SLAM Lidar Processing

Basic SLAM workflow

  1. If using a RECON system, open one of the DATA files. SpatialExplorer will detect the other associated DATA files, and then will proceed to extract lidar, imagery, and navigation data.

  2. Open the PLP file. After opening the PLP file, select a CRS for the project.

  3. If you have a multi-sensor system (such as the RangerFLEX mobile system), disable all lidar records not associated with the SLAM sensor (Hesai).

  4. (optional) For the most accurate georeferencing, add a CG file to the project via File->Open. If you do not have a CG file, you can create one via either InertialExplorer, NavLab embedded, or NavLab via LiDARMill. If using NavLab embedded, select Differential GNSS as Processing type, and set the Profile to Pedestrian:

  5. Open the SLAM window.

  6. From the Manage SLAM menu, select Start SLAM. This will open the SLAM Processing profile menu.

  7. At the top of the SLAM Processing profile menu, select either the Standard or On-Foot movement profile, according to your data acquisition style. Use the Standard profile for vehicle acquisitions, and On-Foot for all pedestrian SLAM applications.

  8. Configure parameters in the SLAM Processing profile as you see fit, then, click OK at the bottom of the menu.

  9. (optional) Using the Project Player, seek to your desired starting time for SLAM processing.

  10. Using the Project Player, press Play to begin SLAM processing.

  11. You can choose to pause the project player whenever you like - it is not necessary to process the entire data set.

  12. When you are done building the SLAM cloud, finalize and save the SLAM session via the Manage SLAM menu.

  13. Even after the SLAM session is finalized, you can still adjust optimization weights, add corrections and re-optimize.
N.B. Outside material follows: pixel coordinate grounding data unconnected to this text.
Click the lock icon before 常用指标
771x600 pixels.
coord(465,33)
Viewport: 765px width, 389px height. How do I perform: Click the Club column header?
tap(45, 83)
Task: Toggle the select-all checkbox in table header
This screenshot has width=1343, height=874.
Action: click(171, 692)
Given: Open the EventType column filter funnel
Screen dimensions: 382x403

Optimize by clicking the Optimize button next to Manage SLAM dropdown menu.

  14. If you'd like to resume correcting/optimizing at a later time, use Finalize and save SLAM session to save your changes to the SLAM artifacts (PLP, PBSTREAM, CLOUD).

  15. To resume work on a SLAM project, use Manage SLAM -> Restore SLAM Session and point SpatialExplorer to the PBSTREAM file. It is not necessary to open the PLP first.

Fine tuning and optimization is described below, in the next section.

Fine tuning

Adjusting Optimization Weights

After the Project Player has been paused, or after the SLAM session has been finalized and saved, further fine tuning can be performed using the Optimization Weights shown in the SLAM window (see the SLAM window documentation for a description of each optimizable parameter):

Optimizing to GCPs

The SLAM trajectory can be optimized to better match ground control points. This is done by creating a correction from a GCP-laser point combination, similar to the manual GCP adjustment workflow. Corrections can be vertical, horizontal, or full. In the example below, vertical corrections are used to optimize SLAM.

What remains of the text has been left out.